The hit-and-run murder of Vangie, sets McGee off on a revenge mission that culminates in a legendary graphically violent, savage, fight scene, between Rod Taylor's Travis McGee and the film's villain, Terry.
This film needs a fully restored DVD release of the full Runtime: 96 min, the version I have was recorded off TCM and it is missing a few minutes of the legendary fight sequence (which can be see on YouTube in a Dutch release)
A 9/10 for McGee fans (it could have been a tad bit longer for character development) and an 8/10 if you are unfamiliar with the material
Hell's Half Acre (1954)
Director: John H. Auer, Story by Steve Fisher, Cinematography by John L. Russell with a surprisingly great cast, Wendell Corey, Evelyn Keyes, Marie Windsor, Jesse White, Nancy Gates, Keye Luke, Phililip Ahn, Robert Costa, Leonard Strong, and Elsa Lanchester. The film takes place in for that time period the Hawaiian Territory. Hell's Half Acre is to Honolulu what Bunker Hill was to Los Angeles, the ghetto district of Honolulu, a multi-story labyrinth, a rats nest of cribs, flop houses, clubs, gambling dens and dime a dance joints.
I wonder if this film along with Cry Vengeance & Alaska Seas were a way of priming the territories for statehood as in "see your just as corrupt as the rest of U.S.".
Story opens with a couple planning to be married, Chet and Sally Lee (Wendell Corey and Nancy Gates), sitting in Chet's tiki nightclub "Chet's Hawaiian Retreat" the ultimate Tiki Bar. Chet Chester has a burn scar on the left side of his face, he is something of a racketeer, at the start of WWII he started a syndicate in Hell's Half Acre with "Slim" Novak (Robert Costa) and Roger Kong (Phililip Ahn), then after the war he bought them both out and went legit. Now he pretty much has gained some pull and respectability Honolulu. He has enough leisure time on his hands to also compose and record songs.
Chet's friend Roger Kong is throwing a party in his honor by staging a Hawaiian band & chorus floor show playing Chet's hit song "Polynesian Rhapsody" While they listen, sinister looking Novak passes a threatening note to Sally Lee who excuses herself to meet him in the clubs office. He tells her that he is going to blackmail Chet exposing his past so he and Roger can re start the syndicate. Sally, taking no BS from Novak, puts a bullet in his forehead, in a surprisingly pretty graphic sequence for 1954.
Sally Lee goes back and tells Chet what she did. He tells her that he will take the rap for her but that she is to leave for the mainland with $50,000 of his money to give to a lawyer buddy of his back in LA to get him off.

################

● **Short task 1**: Copy the film review word for word from "The hit-and-run murder" to "film's villain, Terry.".
● **Short task 2**: Write what comes next in the film review, starting after its final sentence.
The rows are not needed.

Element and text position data
################

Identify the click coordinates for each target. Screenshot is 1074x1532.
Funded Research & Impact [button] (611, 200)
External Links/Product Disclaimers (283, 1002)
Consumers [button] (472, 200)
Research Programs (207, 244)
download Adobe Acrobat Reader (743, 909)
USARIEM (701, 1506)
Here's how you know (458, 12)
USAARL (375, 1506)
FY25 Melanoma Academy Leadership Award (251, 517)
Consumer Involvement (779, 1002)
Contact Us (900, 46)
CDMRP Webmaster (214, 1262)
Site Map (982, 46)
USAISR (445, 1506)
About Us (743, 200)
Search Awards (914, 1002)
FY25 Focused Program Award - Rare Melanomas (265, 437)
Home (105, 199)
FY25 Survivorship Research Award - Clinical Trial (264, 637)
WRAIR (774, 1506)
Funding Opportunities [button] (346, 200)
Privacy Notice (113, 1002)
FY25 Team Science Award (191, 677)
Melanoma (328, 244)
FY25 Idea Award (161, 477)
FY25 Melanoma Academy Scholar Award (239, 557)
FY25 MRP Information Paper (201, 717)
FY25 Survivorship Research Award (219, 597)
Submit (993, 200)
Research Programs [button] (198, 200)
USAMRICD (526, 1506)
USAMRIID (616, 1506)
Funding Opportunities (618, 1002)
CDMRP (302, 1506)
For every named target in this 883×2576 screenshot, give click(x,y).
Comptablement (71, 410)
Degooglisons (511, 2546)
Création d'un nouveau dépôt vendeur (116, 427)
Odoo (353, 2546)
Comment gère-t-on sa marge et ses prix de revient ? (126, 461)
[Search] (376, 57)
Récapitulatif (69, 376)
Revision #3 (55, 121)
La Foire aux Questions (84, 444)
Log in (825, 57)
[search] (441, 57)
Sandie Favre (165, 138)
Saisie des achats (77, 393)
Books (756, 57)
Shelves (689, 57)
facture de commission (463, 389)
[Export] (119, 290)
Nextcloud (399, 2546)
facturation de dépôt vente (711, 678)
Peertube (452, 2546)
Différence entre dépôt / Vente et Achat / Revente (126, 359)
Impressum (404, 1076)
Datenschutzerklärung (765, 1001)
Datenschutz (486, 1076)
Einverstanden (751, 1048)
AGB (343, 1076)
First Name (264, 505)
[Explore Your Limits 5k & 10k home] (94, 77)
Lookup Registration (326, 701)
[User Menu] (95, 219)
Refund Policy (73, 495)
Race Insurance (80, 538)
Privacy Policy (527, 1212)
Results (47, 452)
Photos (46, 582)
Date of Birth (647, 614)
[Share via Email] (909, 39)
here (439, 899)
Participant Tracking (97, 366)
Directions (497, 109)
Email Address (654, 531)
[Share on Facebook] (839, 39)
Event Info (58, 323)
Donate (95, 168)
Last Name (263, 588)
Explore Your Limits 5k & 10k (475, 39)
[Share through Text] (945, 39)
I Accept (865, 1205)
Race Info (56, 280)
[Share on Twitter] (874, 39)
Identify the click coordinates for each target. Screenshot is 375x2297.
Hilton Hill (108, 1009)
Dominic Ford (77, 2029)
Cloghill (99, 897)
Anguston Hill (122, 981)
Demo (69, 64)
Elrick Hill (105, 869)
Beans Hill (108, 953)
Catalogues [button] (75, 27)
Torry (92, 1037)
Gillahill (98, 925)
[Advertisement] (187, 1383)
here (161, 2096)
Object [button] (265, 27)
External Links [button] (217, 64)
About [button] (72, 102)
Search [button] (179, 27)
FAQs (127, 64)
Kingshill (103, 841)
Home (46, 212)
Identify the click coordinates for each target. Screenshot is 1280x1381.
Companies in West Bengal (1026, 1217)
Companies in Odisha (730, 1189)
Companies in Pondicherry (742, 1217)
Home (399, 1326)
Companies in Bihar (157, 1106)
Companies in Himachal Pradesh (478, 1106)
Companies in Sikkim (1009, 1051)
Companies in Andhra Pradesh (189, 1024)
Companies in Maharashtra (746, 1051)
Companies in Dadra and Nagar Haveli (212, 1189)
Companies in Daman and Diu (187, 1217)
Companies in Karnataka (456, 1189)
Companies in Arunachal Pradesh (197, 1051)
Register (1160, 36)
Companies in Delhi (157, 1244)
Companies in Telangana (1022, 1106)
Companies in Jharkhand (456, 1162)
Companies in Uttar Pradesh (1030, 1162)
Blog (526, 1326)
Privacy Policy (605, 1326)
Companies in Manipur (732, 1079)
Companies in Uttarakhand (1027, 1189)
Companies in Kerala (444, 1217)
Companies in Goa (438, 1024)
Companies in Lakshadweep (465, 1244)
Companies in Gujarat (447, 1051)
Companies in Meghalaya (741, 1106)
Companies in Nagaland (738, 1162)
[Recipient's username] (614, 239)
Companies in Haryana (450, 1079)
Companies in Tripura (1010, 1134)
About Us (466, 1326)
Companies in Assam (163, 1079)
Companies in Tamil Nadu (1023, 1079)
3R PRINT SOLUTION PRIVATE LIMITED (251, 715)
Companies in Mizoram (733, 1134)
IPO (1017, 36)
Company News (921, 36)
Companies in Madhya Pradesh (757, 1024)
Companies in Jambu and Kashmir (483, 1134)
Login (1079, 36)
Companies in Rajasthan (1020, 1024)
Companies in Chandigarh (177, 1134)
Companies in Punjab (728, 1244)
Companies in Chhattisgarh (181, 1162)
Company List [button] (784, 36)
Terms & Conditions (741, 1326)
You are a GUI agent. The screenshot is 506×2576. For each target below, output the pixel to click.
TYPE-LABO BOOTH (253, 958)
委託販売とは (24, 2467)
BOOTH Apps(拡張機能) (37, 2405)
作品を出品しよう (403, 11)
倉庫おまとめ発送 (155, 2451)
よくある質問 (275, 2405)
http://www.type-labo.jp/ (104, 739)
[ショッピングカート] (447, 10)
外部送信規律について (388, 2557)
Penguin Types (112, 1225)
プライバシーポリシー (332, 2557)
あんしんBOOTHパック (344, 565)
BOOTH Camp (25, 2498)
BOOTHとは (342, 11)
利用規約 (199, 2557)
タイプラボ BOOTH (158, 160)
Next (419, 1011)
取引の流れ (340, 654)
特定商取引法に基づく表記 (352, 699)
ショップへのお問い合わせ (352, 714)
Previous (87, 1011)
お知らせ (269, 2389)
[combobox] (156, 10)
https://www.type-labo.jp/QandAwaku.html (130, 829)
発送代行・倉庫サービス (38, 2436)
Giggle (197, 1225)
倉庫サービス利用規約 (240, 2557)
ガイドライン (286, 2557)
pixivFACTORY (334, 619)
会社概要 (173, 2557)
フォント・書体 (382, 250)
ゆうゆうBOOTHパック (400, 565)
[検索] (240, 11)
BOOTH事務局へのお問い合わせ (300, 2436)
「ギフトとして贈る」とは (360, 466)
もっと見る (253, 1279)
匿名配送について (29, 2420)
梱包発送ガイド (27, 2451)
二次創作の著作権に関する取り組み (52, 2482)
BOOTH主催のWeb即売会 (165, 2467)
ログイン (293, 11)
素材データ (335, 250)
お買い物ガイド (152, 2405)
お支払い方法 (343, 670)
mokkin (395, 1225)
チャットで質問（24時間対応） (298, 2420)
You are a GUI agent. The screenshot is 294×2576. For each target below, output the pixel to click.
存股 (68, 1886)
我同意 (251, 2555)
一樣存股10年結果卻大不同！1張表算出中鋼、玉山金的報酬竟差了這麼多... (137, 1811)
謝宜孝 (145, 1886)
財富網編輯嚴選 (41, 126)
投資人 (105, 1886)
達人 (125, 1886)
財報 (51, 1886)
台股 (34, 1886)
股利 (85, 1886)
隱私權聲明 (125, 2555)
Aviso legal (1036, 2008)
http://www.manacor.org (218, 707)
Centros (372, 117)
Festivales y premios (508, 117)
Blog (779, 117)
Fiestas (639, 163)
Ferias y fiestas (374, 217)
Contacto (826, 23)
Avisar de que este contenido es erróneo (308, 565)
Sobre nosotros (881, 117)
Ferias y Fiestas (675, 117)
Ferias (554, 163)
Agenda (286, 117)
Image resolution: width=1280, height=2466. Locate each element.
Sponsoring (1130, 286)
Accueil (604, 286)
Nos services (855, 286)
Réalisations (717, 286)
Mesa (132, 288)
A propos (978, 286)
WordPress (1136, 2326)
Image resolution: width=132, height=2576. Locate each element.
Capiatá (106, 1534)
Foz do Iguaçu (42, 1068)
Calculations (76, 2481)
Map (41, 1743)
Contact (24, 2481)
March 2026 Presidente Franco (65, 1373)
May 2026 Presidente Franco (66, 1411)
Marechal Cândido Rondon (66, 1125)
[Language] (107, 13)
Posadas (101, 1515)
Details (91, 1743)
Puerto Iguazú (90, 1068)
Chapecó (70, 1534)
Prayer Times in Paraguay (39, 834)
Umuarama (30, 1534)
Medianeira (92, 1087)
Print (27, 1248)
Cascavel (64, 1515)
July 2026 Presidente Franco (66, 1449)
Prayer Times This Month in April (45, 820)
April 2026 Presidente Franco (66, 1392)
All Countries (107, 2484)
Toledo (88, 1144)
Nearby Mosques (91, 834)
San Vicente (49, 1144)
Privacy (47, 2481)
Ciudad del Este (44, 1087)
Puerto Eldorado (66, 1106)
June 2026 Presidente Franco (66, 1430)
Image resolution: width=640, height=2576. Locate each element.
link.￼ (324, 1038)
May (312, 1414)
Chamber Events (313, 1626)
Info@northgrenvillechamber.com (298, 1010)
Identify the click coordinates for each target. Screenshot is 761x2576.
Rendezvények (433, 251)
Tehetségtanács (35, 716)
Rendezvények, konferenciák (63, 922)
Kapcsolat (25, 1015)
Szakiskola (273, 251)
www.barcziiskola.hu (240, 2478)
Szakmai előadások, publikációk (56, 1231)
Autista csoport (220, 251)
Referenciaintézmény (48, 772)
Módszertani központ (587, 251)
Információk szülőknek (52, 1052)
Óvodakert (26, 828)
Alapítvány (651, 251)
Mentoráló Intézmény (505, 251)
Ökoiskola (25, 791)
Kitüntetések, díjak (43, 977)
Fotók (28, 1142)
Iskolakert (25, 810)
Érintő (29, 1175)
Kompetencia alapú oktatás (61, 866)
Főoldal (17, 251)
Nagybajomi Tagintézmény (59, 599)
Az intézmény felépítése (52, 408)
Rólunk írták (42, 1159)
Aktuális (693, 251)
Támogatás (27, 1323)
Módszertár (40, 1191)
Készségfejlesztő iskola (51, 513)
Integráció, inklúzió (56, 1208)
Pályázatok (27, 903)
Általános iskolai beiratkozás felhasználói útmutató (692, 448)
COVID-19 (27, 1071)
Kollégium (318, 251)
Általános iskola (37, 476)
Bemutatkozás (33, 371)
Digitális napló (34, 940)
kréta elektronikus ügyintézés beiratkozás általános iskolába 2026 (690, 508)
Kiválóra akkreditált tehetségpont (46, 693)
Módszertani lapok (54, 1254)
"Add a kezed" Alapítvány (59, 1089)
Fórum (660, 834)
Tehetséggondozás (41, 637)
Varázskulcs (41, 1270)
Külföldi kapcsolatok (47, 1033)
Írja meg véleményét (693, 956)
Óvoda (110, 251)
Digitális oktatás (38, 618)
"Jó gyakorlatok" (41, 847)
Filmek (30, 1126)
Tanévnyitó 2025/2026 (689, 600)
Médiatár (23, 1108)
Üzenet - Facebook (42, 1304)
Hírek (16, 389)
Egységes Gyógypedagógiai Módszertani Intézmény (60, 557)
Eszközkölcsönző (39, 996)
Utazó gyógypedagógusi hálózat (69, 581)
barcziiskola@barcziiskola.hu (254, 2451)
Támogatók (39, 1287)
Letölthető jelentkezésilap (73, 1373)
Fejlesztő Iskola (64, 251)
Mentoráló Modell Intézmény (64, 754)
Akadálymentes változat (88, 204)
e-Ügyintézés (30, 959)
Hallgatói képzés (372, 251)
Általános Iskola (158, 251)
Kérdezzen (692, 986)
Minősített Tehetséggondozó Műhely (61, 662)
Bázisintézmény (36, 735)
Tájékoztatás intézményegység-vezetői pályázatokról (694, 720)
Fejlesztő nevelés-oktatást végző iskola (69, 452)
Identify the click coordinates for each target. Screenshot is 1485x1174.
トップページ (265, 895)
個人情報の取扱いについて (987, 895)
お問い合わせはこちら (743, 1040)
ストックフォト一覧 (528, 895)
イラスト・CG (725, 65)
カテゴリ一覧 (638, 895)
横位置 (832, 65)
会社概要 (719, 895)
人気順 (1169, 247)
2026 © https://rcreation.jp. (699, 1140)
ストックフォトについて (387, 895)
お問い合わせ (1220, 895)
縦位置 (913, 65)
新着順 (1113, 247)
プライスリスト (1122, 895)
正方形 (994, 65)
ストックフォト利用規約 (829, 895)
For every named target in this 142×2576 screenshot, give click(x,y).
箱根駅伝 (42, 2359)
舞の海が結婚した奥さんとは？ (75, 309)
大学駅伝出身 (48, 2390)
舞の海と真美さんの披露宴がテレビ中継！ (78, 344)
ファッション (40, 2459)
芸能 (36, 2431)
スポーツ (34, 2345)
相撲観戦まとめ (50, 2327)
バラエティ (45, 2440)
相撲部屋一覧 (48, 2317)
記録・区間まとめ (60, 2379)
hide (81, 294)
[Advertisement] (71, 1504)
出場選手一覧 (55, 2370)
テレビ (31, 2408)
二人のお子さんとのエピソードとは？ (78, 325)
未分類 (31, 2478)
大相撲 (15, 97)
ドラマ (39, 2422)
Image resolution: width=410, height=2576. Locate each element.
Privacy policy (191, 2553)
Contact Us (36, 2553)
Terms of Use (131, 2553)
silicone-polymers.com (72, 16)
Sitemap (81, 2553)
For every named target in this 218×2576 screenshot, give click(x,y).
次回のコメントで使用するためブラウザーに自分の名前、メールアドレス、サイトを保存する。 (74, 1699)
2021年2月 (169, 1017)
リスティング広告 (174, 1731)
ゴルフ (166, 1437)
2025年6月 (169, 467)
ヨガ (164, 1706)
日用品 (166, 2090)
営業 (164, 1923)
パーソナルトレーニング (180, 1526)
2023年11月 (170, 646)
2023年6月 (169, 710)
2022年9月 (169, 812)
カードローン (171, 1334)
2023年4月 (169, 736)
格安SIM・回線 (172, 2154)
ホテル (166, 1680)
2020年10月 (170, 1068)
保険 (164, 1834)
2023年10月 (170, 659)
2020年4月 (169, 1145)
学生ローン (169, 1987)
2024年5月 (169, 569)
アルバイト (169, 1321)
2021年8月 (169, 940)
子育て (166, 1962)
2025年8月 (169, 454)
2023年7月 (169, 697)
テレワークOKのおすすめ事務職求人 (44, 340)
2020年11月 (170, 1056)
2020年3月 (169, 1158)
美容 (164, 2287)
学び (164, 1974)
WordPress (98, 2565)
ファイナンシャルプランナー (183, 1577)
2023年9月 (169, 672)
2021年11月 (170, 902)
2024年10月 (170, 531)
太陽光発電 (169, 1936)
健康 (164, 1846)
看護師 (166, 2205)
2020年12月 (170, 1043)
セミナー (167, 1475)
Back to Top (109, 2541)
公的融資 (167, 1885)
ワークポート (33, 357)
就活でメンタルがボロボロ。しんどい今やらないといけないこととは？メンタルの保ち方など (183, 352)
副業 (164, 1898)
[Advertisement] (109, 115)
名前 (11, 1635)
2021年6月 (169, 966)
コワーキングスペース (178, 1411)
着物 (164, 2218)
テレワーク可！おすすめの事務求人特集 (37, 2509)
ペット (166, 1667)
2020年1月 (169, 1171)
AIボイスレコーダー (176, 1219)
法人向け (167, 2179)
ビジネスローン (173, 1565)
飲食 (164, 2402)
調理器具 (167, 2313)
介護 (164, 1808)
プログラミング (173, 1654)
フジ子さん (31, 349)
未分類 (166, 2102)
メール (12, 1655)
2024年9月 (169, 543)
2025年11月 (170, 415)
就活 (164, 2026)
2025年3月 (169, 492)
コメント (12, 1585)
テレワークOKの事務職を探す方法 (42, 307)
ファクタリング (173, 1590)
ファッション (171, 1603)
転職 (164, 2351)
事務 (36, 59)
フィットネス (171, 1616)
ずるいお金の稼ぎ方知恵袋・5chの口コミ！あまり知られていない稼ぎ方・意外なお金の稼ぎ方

################

● **Exercise result 1**:
The hit-and-run murder of Vangie, sets McGee off on a revenge mission that culminates in a legendary graphically violent, savage, fight scene, between Rod Taylor's Travis McGee and the film's villain, Terry.

● **Exercise result 2**:
Cut to a record store in LA. Donna Williams (Keyes) is sitting mesmerized listing to "Polynesian Rhapsody" at the end however, she is startled by the final line "you're my golden dream at the rainbows end". She buys the record and runs home, the final line is exactly the same as an inscription her dead sailor husband wrote to her on a framed picture she has on a table. It can't be a coincidence, and she is still holding the torch for Randy who was on the USS Arizona when it was bombed at Pearl Harbor. Could he be alive, She wants to talk to the composer. So she flies to Hawaii to check things out. So beings an interesting convoluted story of murder, shady characters, and the Hawaiian underworld.
The film has a very entertaining cast of supporting players Keyes is very cute in this masquerading as a taxi dancer at one point, waking up naked in a bed at another, Marie Windsor is also great and equally good looking as sort of a Femme Fatale, and Elsa Lanchester is a blousy woman cab driver. Jessi White plays Windsor's alcoholic husband and Ahn is Windsor's Chinese lover.
Don the Beachcomber was the technical adviser for the film the inventor of the Tiki Bar.
Wasn't expecting much but was pleasantly surprised. Some nice noir-ish sequences, but not a lot of them. Available on DVD from Olive. 8/10
Mister Buddwing (1966)
Oscar-winning film director Delbert Mann ( The Outsider (1961), Marty (1955) - TV, Playhouse 90, Goodyear Playhouse, Omnibus, Producers Showcase, Playwrights '56, Philco-Goodyear Television Playhouse, Schlitz Playhouse, Masterpiece Playhouse) adapts Evan Hunter's novel "Buddwing" and with the cinematography of Ellsworth Fredericks (Invasion of the Body Snatchers (1956), Seven Days in May (1964)) and a great original jazzy score by Kenyon Hopkins (composer for Baby Doll (1956), 12 Angry Men (1957), The Fugitive Kind (1959), The Hustler (1961), to create a stylized "Jazz Noir".
Filming in 1965, Mister Buddwing is one of those lost films that are on the cusp between Film Noir and Neo Noir. Sort of a psychological noir rather than a "crime" noir. A melancholy film that plays with time, space and your mind as the various vignettes overlap it's eerie and noirishly suspenseful, but at times darkly comic. It requires multiple viewings to fully comprehend.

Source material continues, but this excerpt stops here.